Alex has developed a nationwide reputation for preparing inclusive practitioners across disciplines with knowledge around Disability Studies and psychotherapeutic practices. She has been invited to speak at the Association of Infant Mental Health in Tennessee (AIMHiTN) on addressing disproportionality in inclusive early childhood settings. Alex has served as an invited guest lecturer at Montclair University, University of Northern Iowa’s Department of Special Education, Penn State’s School of Visual Arts, and Utah State University’s Department of Human Development and Family Sciences. She has twice been invited to speak to students in Weber State University’s Office of Academic Affairs Integrated Studies Department about interdisciplinary, critical approaches in anthropology and early childhood education. Alex was also invited to speak in the University of Utah’s brown bag series for Developmental Psychology graduate students, on “Using Psychoanalysis in Pedagogical and Anthropological Theory and Practice From Preschool Through Higher Education”.
Service
Alex is the inaugural Chair of Professional Development & Training for the Utah Association of Infant Mental Health (UAIMH), where she is working to launch a quarterly Lunch & Learn series co-sponsored by the Weber State University Department of Child & Family Studies. She also created and supervises a fellowship in Professional Development & Training for early career professionals and students. In January 2022, Alex was appointed to the board and named President-elect of UAIMH. In each of her UAIMH roles, Alex is contributing to the roll-out of Infant Mental Health Endorsement (IMHE® ) in Utah. As a member of Utah’s IMHE® Leadership Cohort, Alex earned endorsement through the national Alliance for the Advancement of Infant Mental Health in Summer 2022.
Alex serves on the AERA Critical Perspectives in Early Childhood Education Dissertation Award Committee. She has served as a conference proposal reviewer and as a reviewer for international peer-reviewed journals in qualitative research and in early childhood education. Alex served as the editorial assistant for the Bank Street Occasional Paper Series 2016 special issue on “Life in Inclusive Classrooms: Storytelling with Disability Studies in Education”. She is a former Student Editorial Board member of the American Journal of Education.

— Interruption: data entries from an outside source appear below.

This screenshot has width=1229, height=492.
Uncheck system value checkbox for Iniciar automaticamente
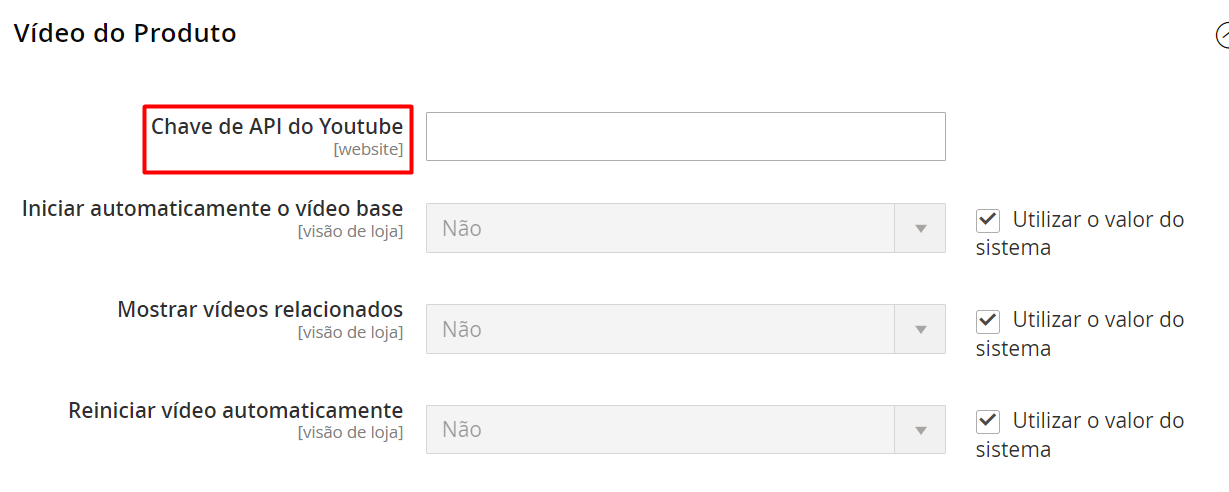click(988, 220)
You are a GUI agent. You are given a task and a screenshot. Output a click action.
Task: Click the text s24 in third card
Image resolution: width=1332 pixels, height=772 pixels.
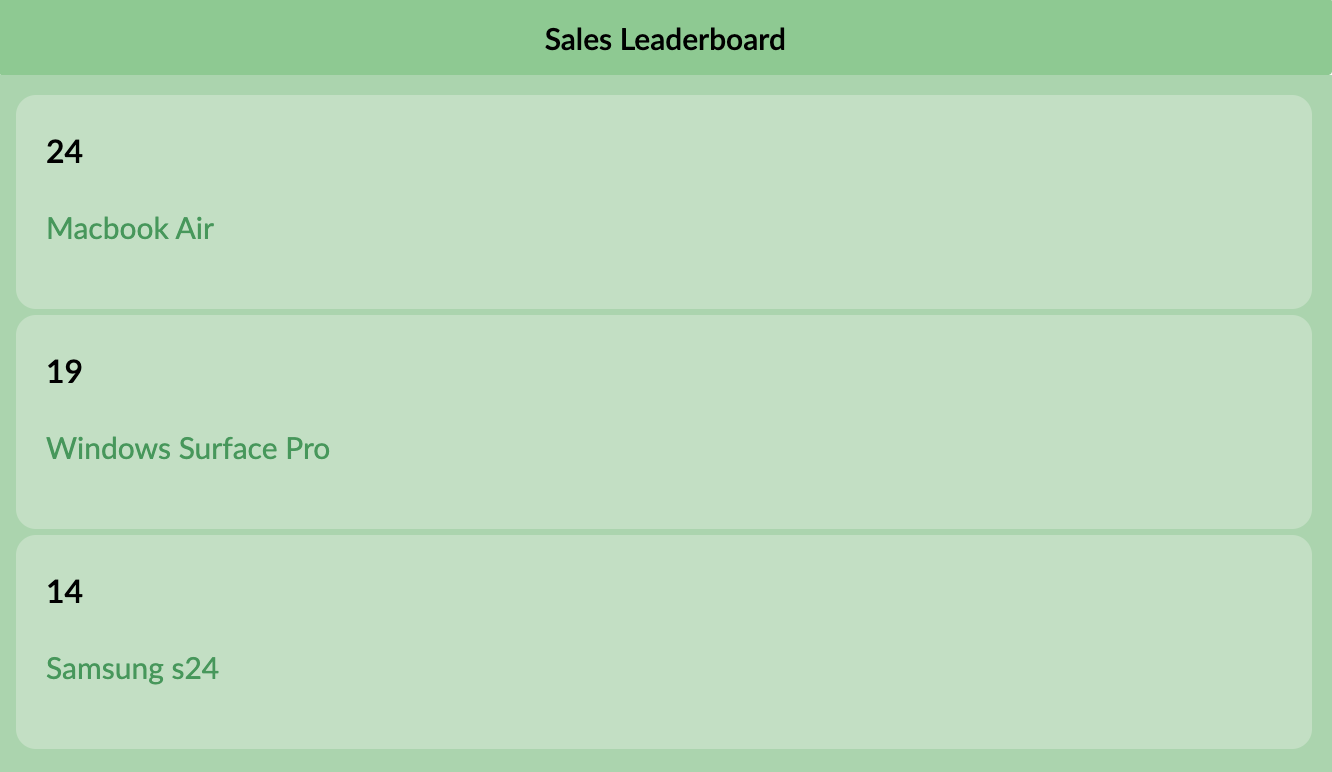pos(194,668)
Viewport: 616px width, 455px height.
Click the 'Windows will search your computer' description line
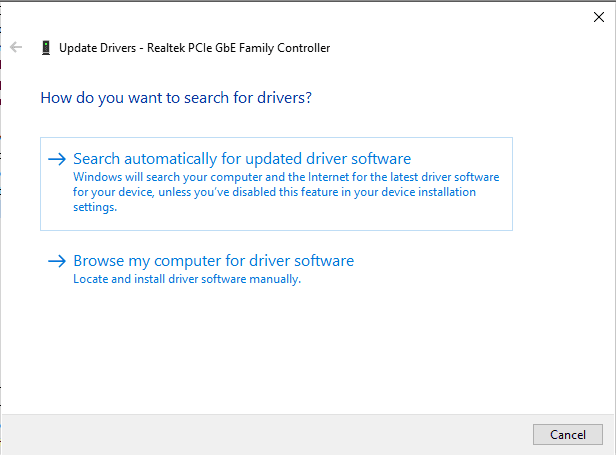click(x=285, y=177)
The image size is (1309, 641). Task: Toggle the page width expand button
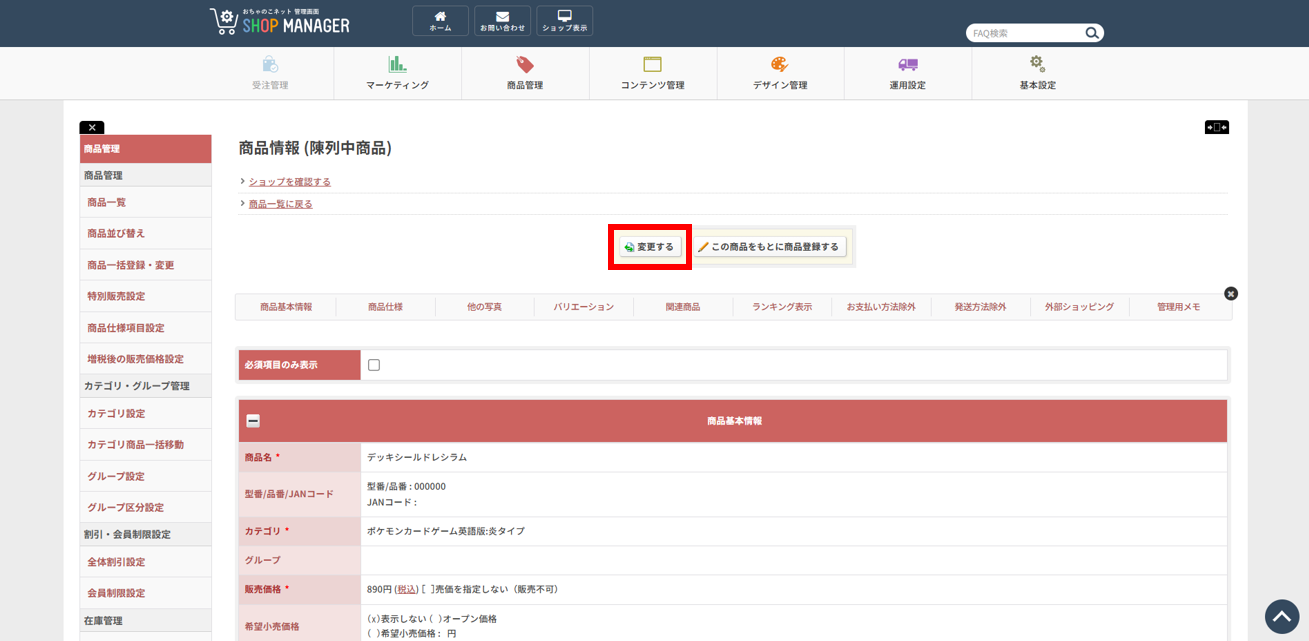click(x=1216, y=127)
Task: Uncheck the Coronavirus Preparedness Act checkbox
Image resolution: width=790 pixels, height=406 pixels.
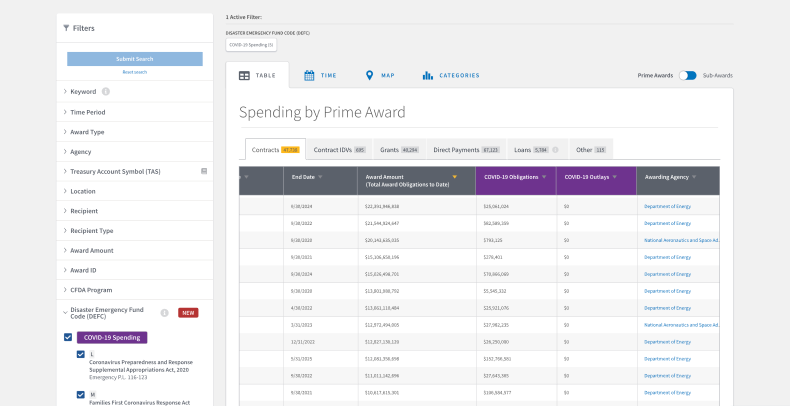Action: point(81,354)
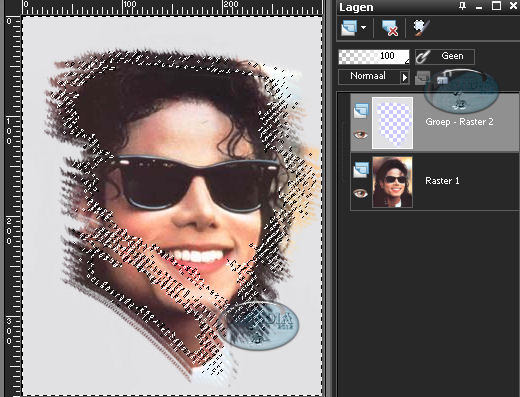This screenshot has width=520, height=397.
Task: Click the Edit Selection brush icon
Action: coord(422,28)
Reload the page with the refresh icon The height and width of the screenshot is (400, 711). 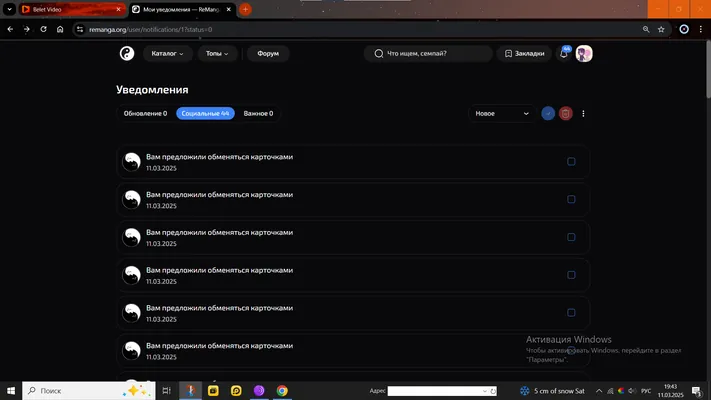coord(44,29)
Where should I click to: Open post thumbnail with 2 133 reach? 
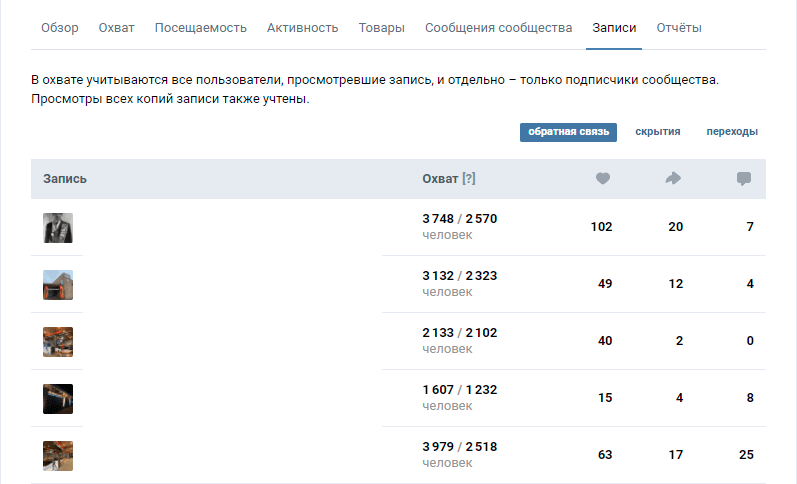click(58, 342)
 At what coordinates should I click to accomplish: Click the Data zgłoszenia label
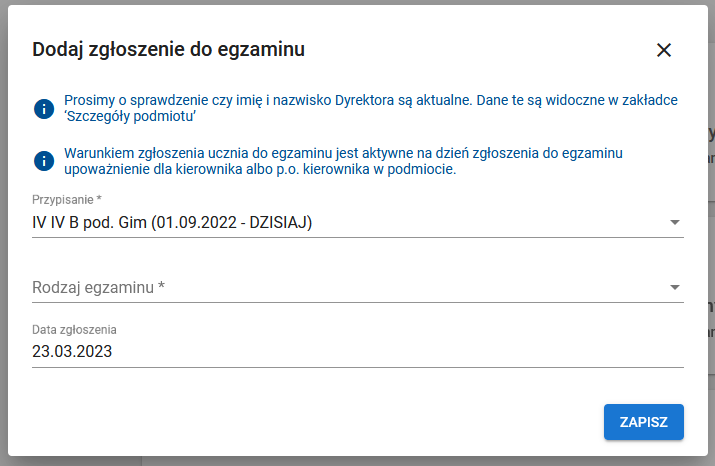click(75, 330)
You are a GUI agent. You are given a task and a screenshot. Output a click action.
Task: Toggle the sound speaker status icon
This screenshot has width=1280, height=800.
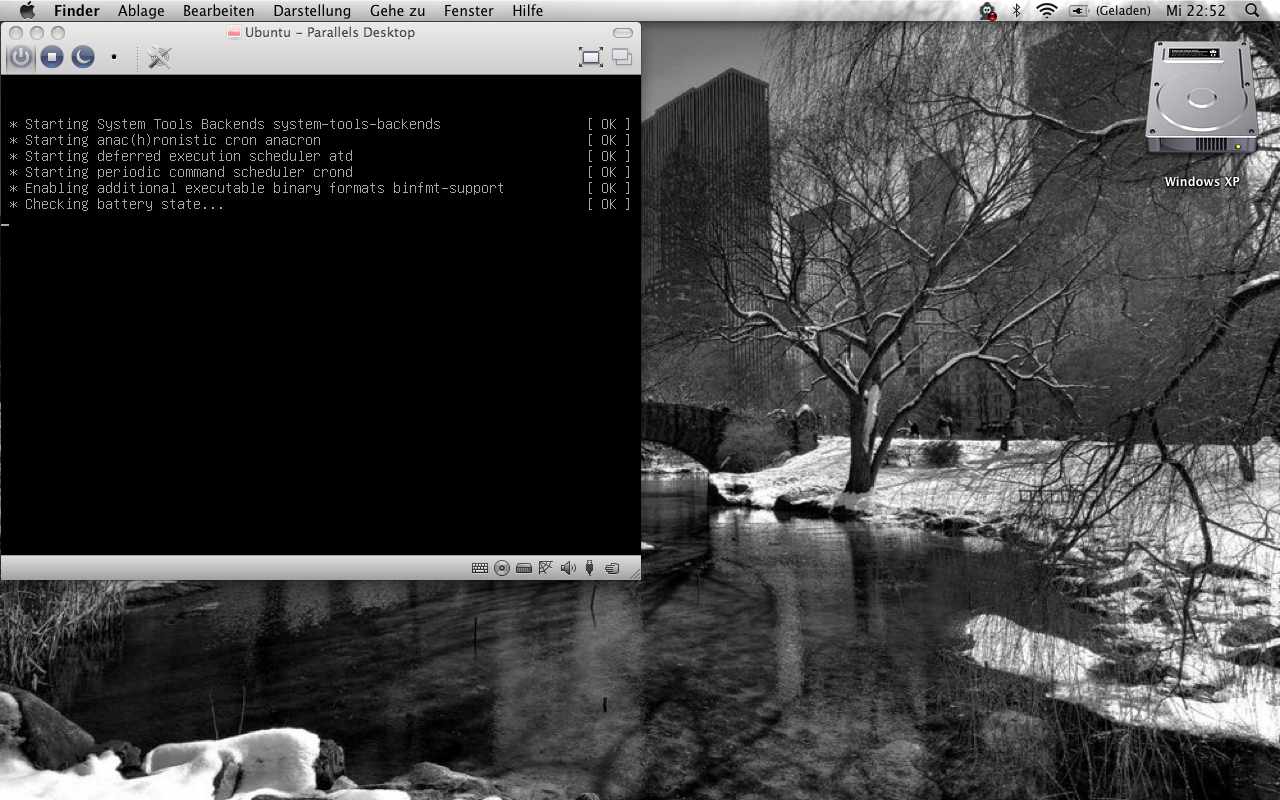pos(568,568)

At Weber State University, Alex serves on the Faculty Senate’s Teaching and Learning Committee. Alex has been recognized by the WSU Teaching and Learning Forum as a campus leader in inclusive pedagogy and recruited to facilitate university-wide discussions around disability inclusion in higher education. She is the faculty advisor to 38 undergraduate students in Early Childhood and Early Childhood Education programs, and enjoys serving on capstone project committees for students pursuing Bachelors of Integrated Studies degrees. She previously served on the Research, Scholarship, and Professional Growth (RSPG) committee, the Moyes College of Education Justice and Equity Committee, and the Teacher Education Admission & Retention Committee. Alex is the former Vice Chair of the Weber State University Charter Academy Kindergarten’s Board of Directors. During her time at Penn State, Alex served as the President of the Disability Studies Student Group, as a member of the University Libraries’ Accessibility Committee, and as treasurer for the Penn State campus chapter of Active Minds.